**SHORT TASK 1**: In the article on intentional Miranda violations, where is Special Agent Crawford a legal instructor?
**SHORT TASK 2**: State only how many lines in the entries contain the string "icon".

**SOURCE DOCUMENT**:
———

Intentional Violations of Miranda: A Strategy for Liability

By Kimberly A. Crawford, J.D.

Intentional Miranda violations may jeopardize cases and expose investigators and agencies to civil suits.

Special Agent Crawford is a legal instructor at the FBI Academy.

Over three decades ago, in Miranda v. Arizona,1 the United States Supreme Court held that custodial interrogations create a psychologically compelling atmosphere that countermands the Fifth Amendment protection against compelled self- incrimination.2 Accordingly, the Court developed the now-familiar Miranda warnings as a means of reducing the compulsion attendant in custodial interrogations.

In the years that followed, the Court handed down numerous rulings purported to clarify and refine the Miranda decision.3 The practical result of these rulings is that there now exists a complex legal maze that investigators must negotiate when attempting to interrogate custodial subjects. Occasionally, investigators fail, either accidentally or intentionally, to negotiate the maze properly.

Accidental failures to negotiate the Miranda maze have resulted in the suppression of evidence in subsequent criminal cases,4 but generally have not resulted in any successful civil suits against law enforcement officers or agencies.5 However, civil suits alleging intentional failures may have considerably greater potential for success in the courts.6

This article reviews the cases that, by limiting the legal consequences of Miranda violations, may have encouraged some law enforcement officers to develop interrogation strategies that incorporate intentional violations of the Miranda rule. The article also examines the potential civil liability for following such strategies.

———

(Collected data)
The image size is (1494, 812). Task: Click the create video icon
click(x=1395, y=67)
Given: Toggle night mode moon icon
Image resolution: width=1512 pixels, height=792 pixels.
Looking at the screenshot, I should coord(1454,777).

———

**WRITTEN RESPONSE 1**: At the FBI Academy.

**WRITTEN RESPONSE 2**: 2